# borderless printing on canon 5200 - can't figure it out!



## BobbyFett (Jan 12, 2005)

For the life of me i can't seem to get my new canon 5200 to print borderlessly on 4x6 photo paper... 

i am flicking through the settings back and forth but even though i feel as though every setting is where it should be, the preview has a border - as does the printed result... 

can anyone help?

EDIT. I think I am getting there. I changed page setup in iPhoto to be 4x6 borderless.

Tell me, is it normal for there to be space to the left and right? the preview is now saying it's going to the edges of the top and bottom of the photo (if it's a landscape shot), but is leaving space to the left and right.


----------



## phobic (May 18, 2005)

I don't know much about photo printing, but in regular printing if you print with no border you end up getting ink on your rollers, which then makes every printed page look messy, so normally there's a 1cm white border round your page at least.


----------



## candykoala_44 (May 28, 2005)

BobbyFett said:


> For the life of me i can't seem to get my new canon 5200 to print borderlessly on 4x6 photo paper...
> 
> i am flicking through the settings back and forth but even though i feel as though every setting is where it should be, the preview has a border - as does the printed result...
> 
> ...


Most compact digital cameras are designed shoot the same aspect ratio as a computer monitor. It's all based on 640x480 or higher resolution.

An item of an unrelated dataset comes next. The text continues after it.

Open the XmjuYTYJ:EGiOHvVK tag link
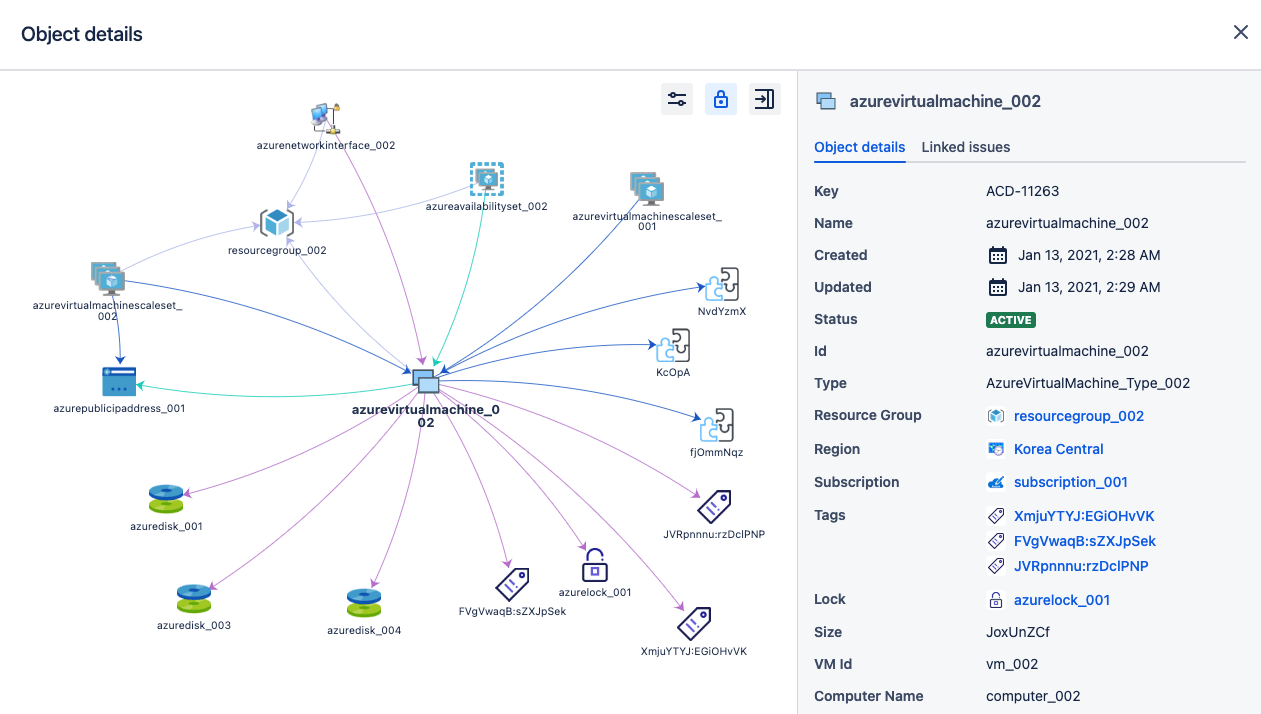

A full frame image from your digital camera should work out to 4x5.3". If you are printing a 4x5.3" image on 4x6" paper - you will end up with a border on both the left and right hand side.

DSLRs shoot in a 4x6 apsect ratio - the same as traditional 35mm film.

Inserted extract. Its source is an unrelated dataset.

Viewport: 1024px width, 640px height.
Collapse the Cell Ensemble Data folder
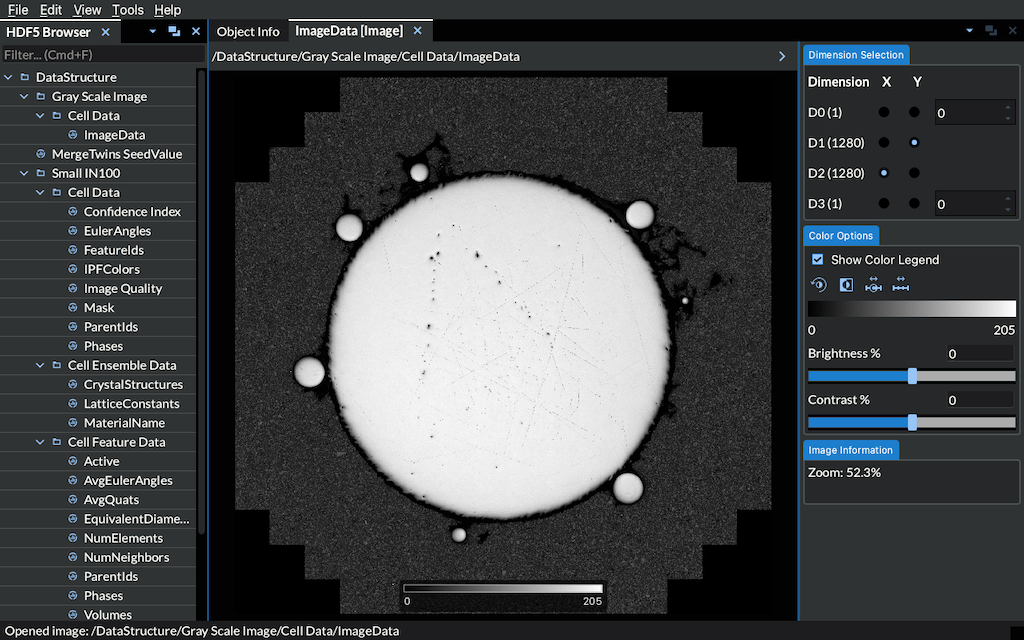click(x=41, y=365)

Try cropping all of the images that you want to print in iPhoto to a 4x6 format. Then when you send them to your Canon Printer - you should fill in the entire paper and not get any white edges.


----------



## BobbyFett (Jan 12, 2005)

I wondered if this was the case. Thanks. I figured it might be a ratio thing.


----------



## a7mc (Dec 30, 2002)

Assuming you have the same borderless printing feature as my Canon i550, you CAN in fact print anything with full edge to edge bleeding. In the case of photos from a digital camera, it just enlarges the image and crops off the extra bit on the top and bottom.

You can find the borderless printing setting as a special paper size in your print menu. So where you normally select your photo paper size as 5x7 for example, you will see an option for 5x7(borderless). That will show you a slider that allows you to select the amount of "zoom" that will be done to the image to make it fill the paper.

A7


----------



## BobbyFett (Jan 12, 2005)

a7mc said:


> You can find the borderless printing setting as a special paper size in your print menu. So where you normally select your photo paper size as 5x7 for example, you will see an option for 5x7(borderless). That will show you a slider that allows you to select the amount of "zoom" that will be done to the image to make it fill the paper.


Hmmm no I can't find this. I have 4x6 (borderless) as a paper option in 'page setup', but don't seen any magnification slider.


----------



## a7mc (Dec 30, 2002)

After selecting one of the "borderless" paper sizes, when you go back to your standard print settings, you will see a "borderless printing" option. In there, you can find the "amount of magnification" slider.

My printer has 4x6, 5x7 and 8x10 borderless sizes. Yours may be different.

A7


----------



## BobbyFett (Jan 12, 2005)

I don't appear to have the same options as you.

But a quick look at the Canon support site for my printer revealed that the correct process for printing prints that fit properly on the paper is to constrain and crop in iPhoto. A bit clunky if you ask me but there we are.


----------